How does A/B testing work?
To demonstrate how it works, let's use a simple example. If you had two images you're thinking of using on your webpage; you could run an A/B test to see which one is better received.
Half of your visitors would see the first image (A), and the second half would see the other image (B). You could then add up the total number of orders received for each image used and determine which bought in the most sales. Software is available that makes this type of testing easy to carry out.
You could even test more than two options at one time. However, in most cases, option A is usually the control or current piece of content.
You could also run multivariate tests, which allows you to run several tests concurrently, so you make the most of your traffic. So, instead of testing one feature, you can simultaneously test images, texts, prices, offers, buttons, etc.
Each visitor will see a different combination of images and text. Once enough data is collected, decide which works best on your website, and implement the changes permanently.
Determine what A/B test to run based on what you want to figure out. Always make decisions when the data is statistically significant. Then analyze the difference and make the necessary improvements.

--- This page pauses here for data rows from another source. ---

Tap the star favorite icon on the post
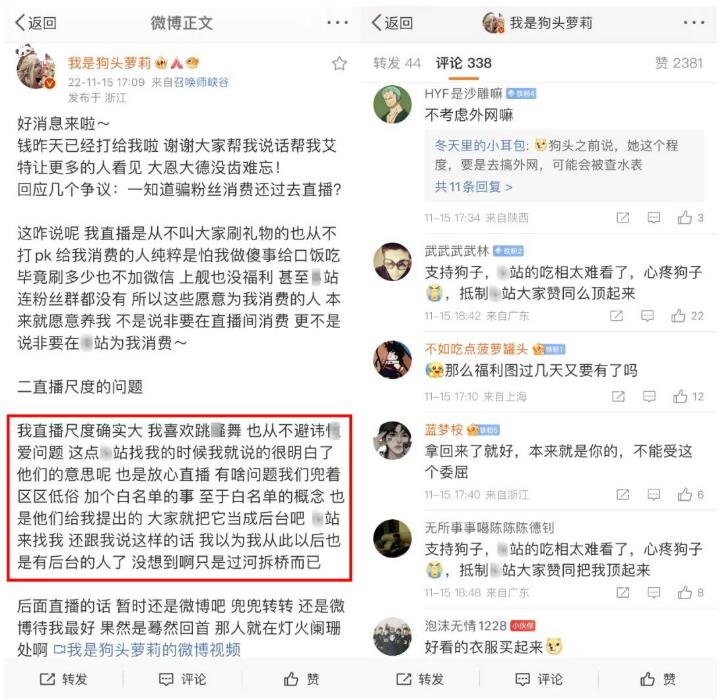This screenshot has width=721, height=699. pos(339,63)
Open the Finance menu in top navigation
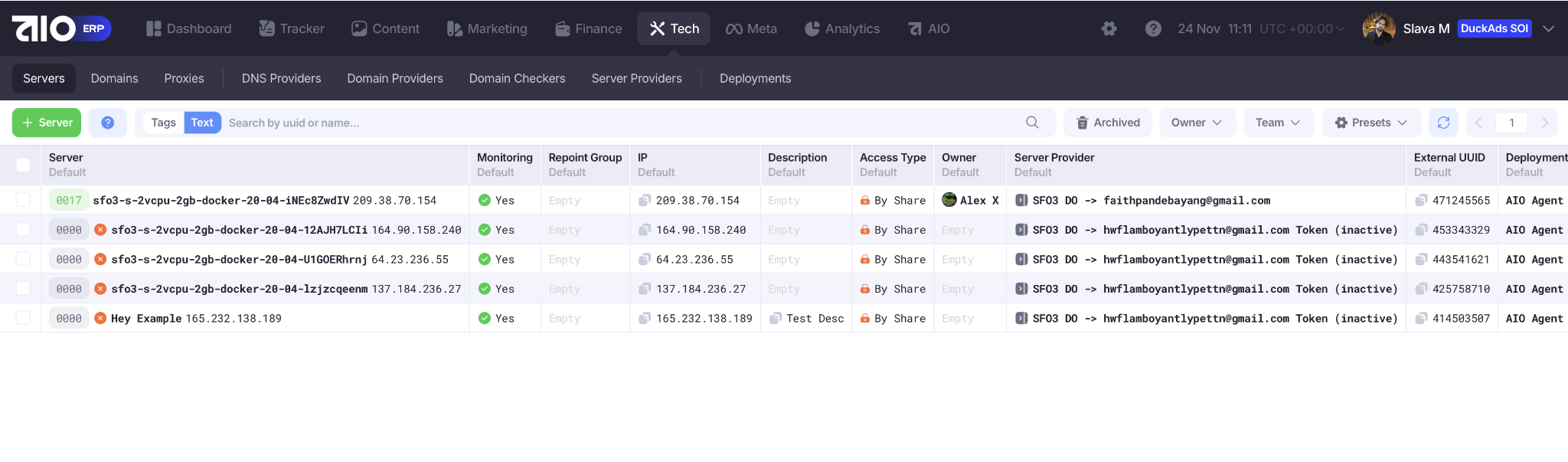This screenshot has width=1568, height=462. click(589, 29)
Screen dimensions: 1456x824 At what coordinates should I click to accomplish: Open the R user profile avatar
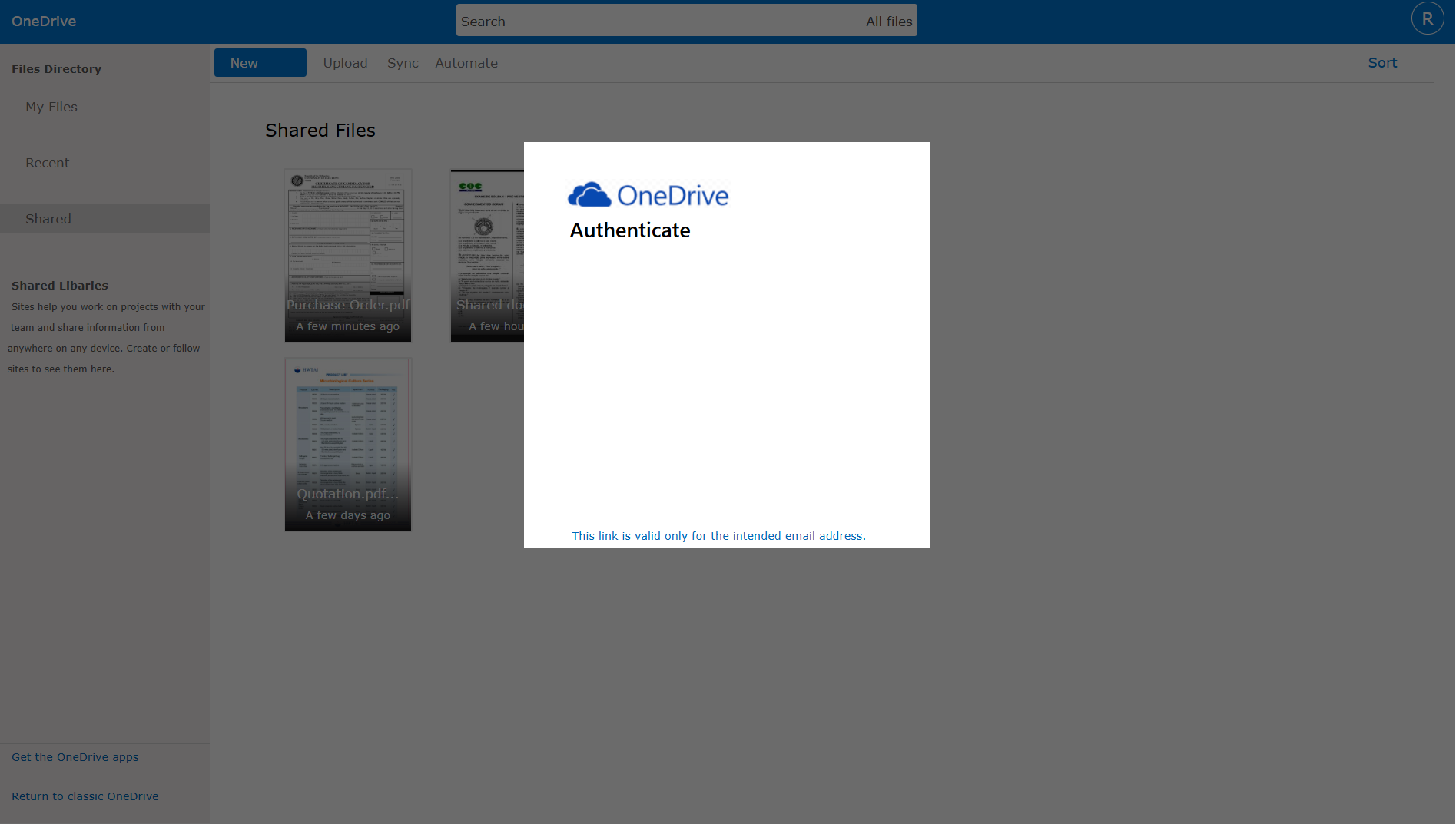pos(1427,19)

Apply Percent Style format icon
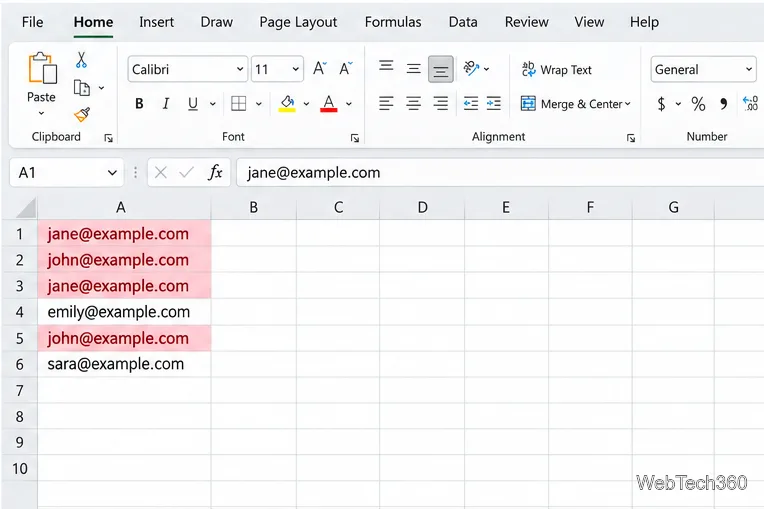[698, 104]
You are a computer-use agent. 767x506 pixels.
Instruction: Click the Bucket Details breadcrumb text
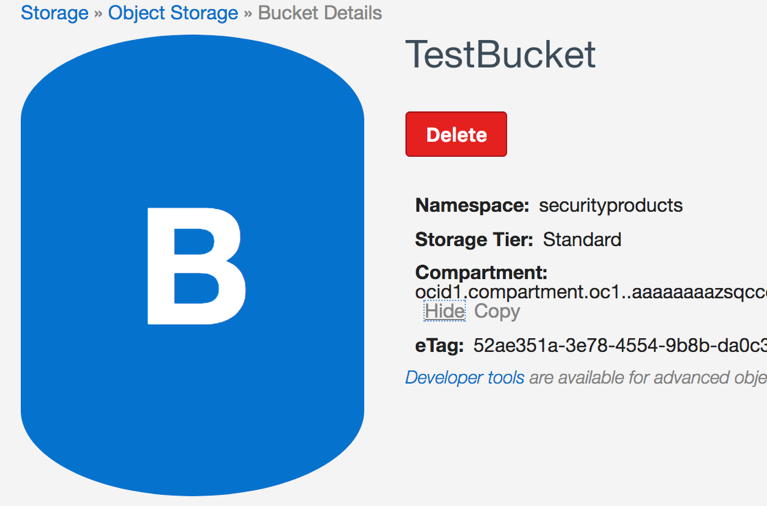pos(320,14)
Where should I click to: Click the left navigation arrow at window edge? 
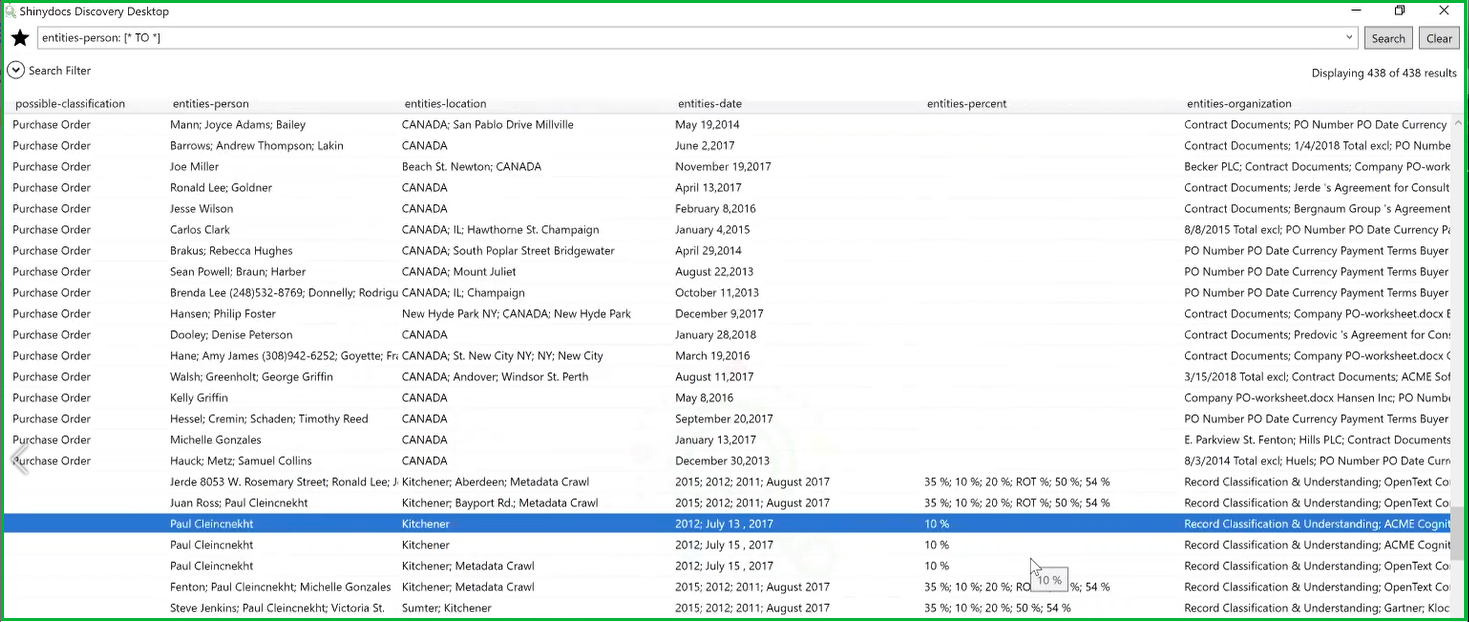pyautogui.click(x=17, y=459)
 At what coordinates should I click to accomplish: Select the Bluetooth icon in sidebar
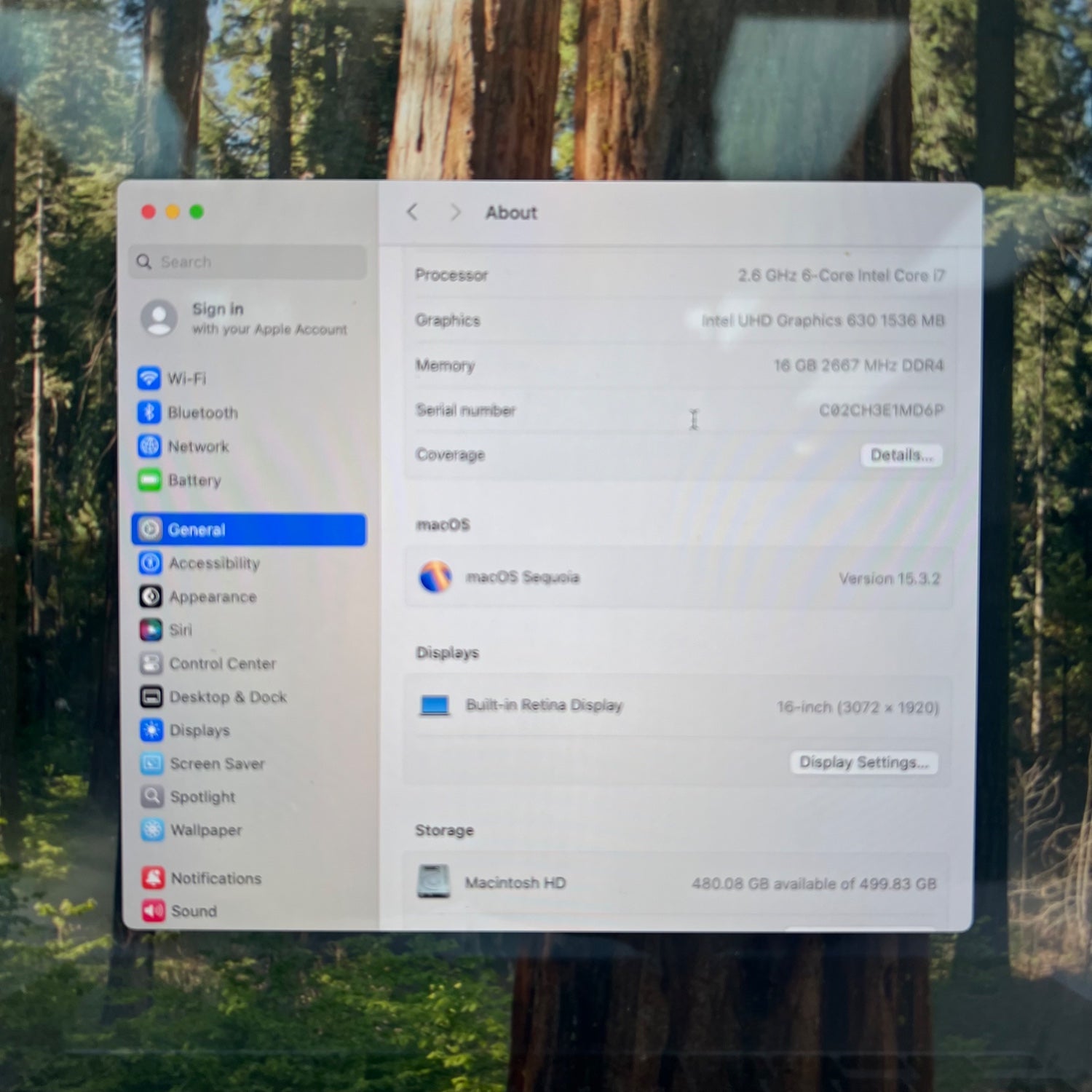click(149, 412)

It requires enough time and data for statistically significant results. When you have a small budget, it is not advisable to run experiments or other A/B tests regularly.
Don’t just do A/B testing for A/B testing. You should also know that the results of the A/B test are not always 100% reliable. Always keep an eye on performance, and be agile and observant.
Benefits of testing
The benefits of testing override the effort and time spent on the exercise, and make it all worthwhile.
- Objective decisions: Many marketers and business owners base their decisions on opinions rather than facts. That guesswork falls away when testing; if a test doesn't have a clear winner, you lose nothing. You still learn from it and discard the losing variation. You don't want to keep it, but that's what happens in companies when they don't test.
- Success builds on successes: You get to find out what works and never accidentally discard it if it does work. So as you try different things and establish the winning data, you keep repeating the process, and in that way, your website performance and conversion rates keep improving.
- Clear direction for growth: A/B testing guides you in the right direction by showing you what you should be doing more or less on your website. You might be surprised at the results. Often, what you think will work doesn't get the desired results from visitors. If you don't test, you'll never know how you should grow.
- Easier decision-making process: Most companies work on a traditional decision-making trajectory. An idea first, then a meeting to decide whether to implement it, and then, if agreed, implement it. With testing, you can postpone the decision until you know it's right.
What should you test?
You can test almost anything on your website that's visible to your visitors. However, just because you can test everything doesn't mean you should try to tweak the entire design. So instead, focus on changes that are most likely to have the most significant impact on conversions.
The following are some of the features you'll want to consider testing:
- All the call-to-actions
- Sales copy and product descriptions
- Buttons (color, size, placement)
- Navigation bar
- Page layouts
A/B testing is crucial in conversion rate optimization since it guides you toward the perfect website for optimum conversions. One rule to remember when planning your tests is that you want to be bold in your testing when you're still growing.
Make significant changes so that you can get concise data. Then, when you have enough traffic, you can run more subtle tests, as there will be enough people coming through to give you results you can see and use.
Google Ads testing
You can test various designs and assets from your Google Ads dashboard.
- Use the Google Ads experimenting function to A/B test bidding strategy, audience targeting, bids, etc.
- Feed A/B testing: use 3rd party tools to test different [title]s & other attributes
- Ad copy A/B testing inside one campaign to test out:
- Different brand tones and assets(*images, videos, headlines, descriptions, etc.)
- Different targeting focuses(concerns, benefits, ingredients, etc.)
- Various landing pages(homepage with a CTA, collection page, product page, bundle page, etc.)
A/B testing - a marketer's secret weapon
It is only easy to decipher what customers want when they visit your website if you ask them or run A/B tests. The user experience (UX) is one of the most crucial features of your website, so you do want to pay attention to the testing results.
You can have the most exciting product and offer, but if your customer can't navigate the site and buy it, then you're up the creek with no paddle.
Relying on luck in terms of UX design isn't going to grow business. Instead, test everything more often and continue even when your sales are at all-time highs. Constant feedback from tests will ensure your site is always at its peak and optimized for high conversions.